Rabu, 14 November 2007

A guide to server and workstation optimization

Server and workstation tuning is an ongoing process.
Believing that you are done only means that you don't know what else can be tuned.

This article should apply equally to FreeBSD 4.x and 5.x


The method of tuning your system is heavily dependent on its function:

  • Will the system perform a lot of small network transactions?
  • Or a small number of large transactions?
  • How will disk operations factor in?

How you answer these and other questions determines what you need to do to improve the performance of your system.
There are several steps you can take before you need to start changing sysctls or re-arranging your partitions. How your applications are compiled plays a major role too. Beyond application compilation we will look at tuning the various other parts of our system including the network, disks, and other system control functions. I have tried not to duplicate the data in the tuning(7) man page, which already contains a wealth of good information on the basics of system performance tuning.


Optimizing software compiling

When source code is compiled, your compiler makes assumptions about your hardware in order to create compatible binaries. If you have an x86-complient CPU for example, your compiler will by default create binaries which can be run on any CPU from a 386 onwards. While this allows portability, any new abilities your CPU advantage of (MMX, SSE, SSE2, 3DNow!, etc) will not be used. So portability creates inefficiency. This is also why using pre-compiled binaies on your system is a sure fire way to reduce your overall performance!

System tuning is best performed on a new system, before many packages are installed. The steps you take here will also effect any new software you install. We assume that your packages are installed from the ports collection (/usr/ports). These steps should be applicable to any other software compiles and we will cover that later in this paper.

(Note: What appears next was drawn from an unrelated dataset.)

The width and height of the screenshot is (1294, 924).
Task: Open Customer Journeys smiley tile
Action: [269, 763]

The first step to making sure your ports software will be compiled effeciently is to have good compiler flags set up. These are defined in /etc/make.conf. This file does not exist on new systems, but you can copy /etc/defaults/make.conf to /etc/make.conf.
Edit the file, and look for the line starting: #CPUTYPE=
Valid options for the CPUTYPE are listed in the file, in the paragraph above this line. My server is a P233/MMX, and my CPUTYPE line looks like: CPUTYPE=i586/mmx
What this does: The CPUTYPE option notifies the compiler of any special features your CPU has. The compiler will then, where possible, compile code to take advantage of these features. The disadvantage to this is that your compiled binaries may not run on different CPU types. As long as you aren't copying binaries from one server to another, this should not be a problem.

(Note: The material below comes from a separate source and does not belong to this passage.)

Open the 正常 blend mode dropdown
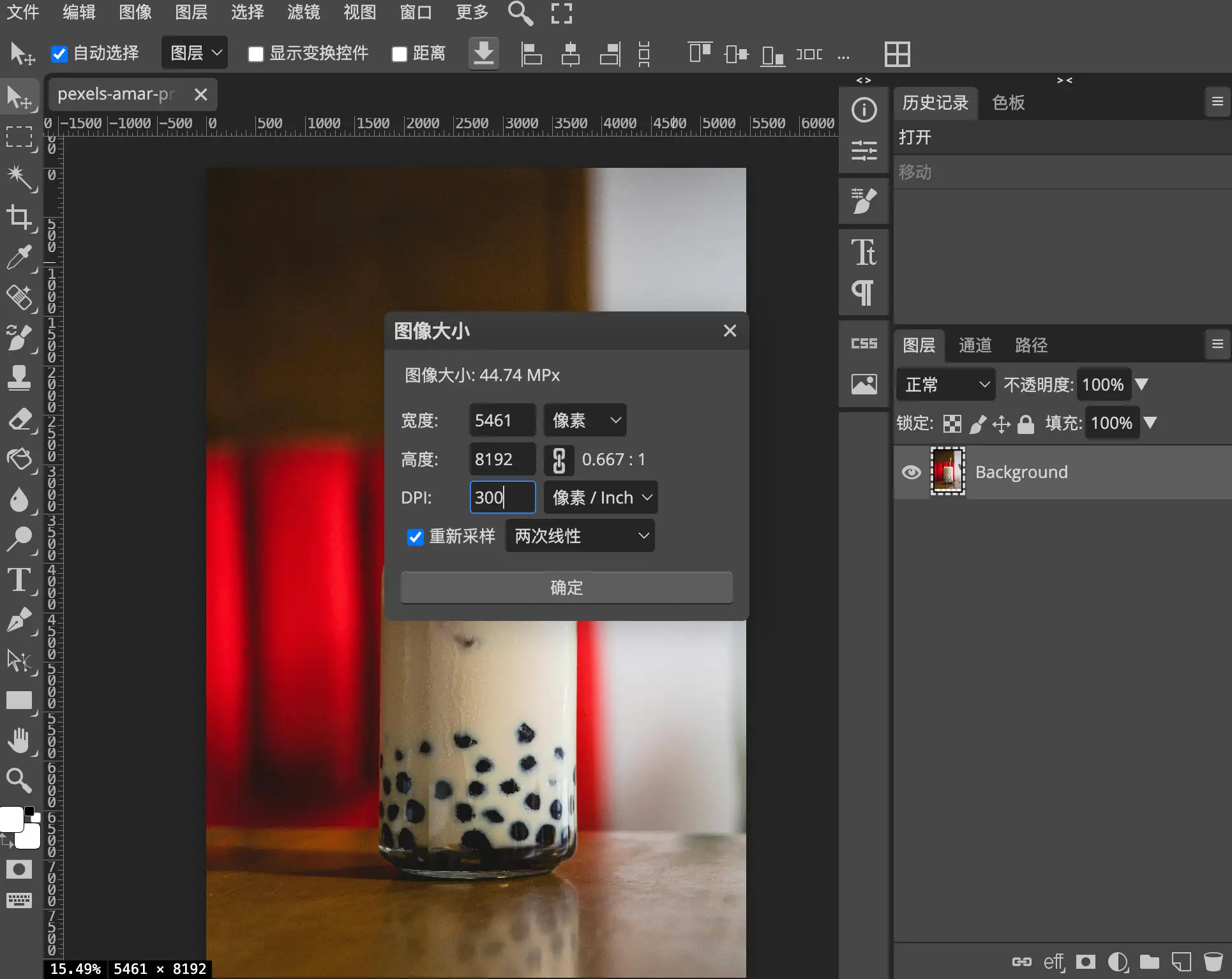pos(945,384)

Also in the file, look for the line: #CFLAGS= -O -pipe
Uncomment this line, and change it to: CFLAGS= -O2 -pipe -funroll-loops
What this does: The '-O2' flag sets the optimization level. GCC has the following possible optimization levels:

  • -O: Some opimizations are enabled such as '-fthread-jumps' and '-fdefer-pop'
  • -O2: All optimizations which do not cause the size of the resulting executable to increase are turned on. This is useful for a speed/space tradeoff
  • -O3: Optimize even more. This option may cause the size of your bianries to increase
  • -Os: Optimize for size. Perform most of the optimizations in -O2 and some which reduce the code size

The '-pipe' option decreases the amount of time taken to compile software. When two compiler processes need to communicate data between each other, they can use files on the disk or pipes. As pipes do not require writing anything to disk they can significantly decrease the amount of time taken here.
Finally, '-funroll-loops' causes finite loops to be "unrolled". When a binary compiled with this option is run, the CPU does not have to run through every possible itteration of the loop to get its result. Instead, loops are replaces with with their equivilent non-looping code. This saves one CPU register which would otherwise be tied up in tracking the itteration of the loop.
The gcc man page (man gcc) is a good resource for this.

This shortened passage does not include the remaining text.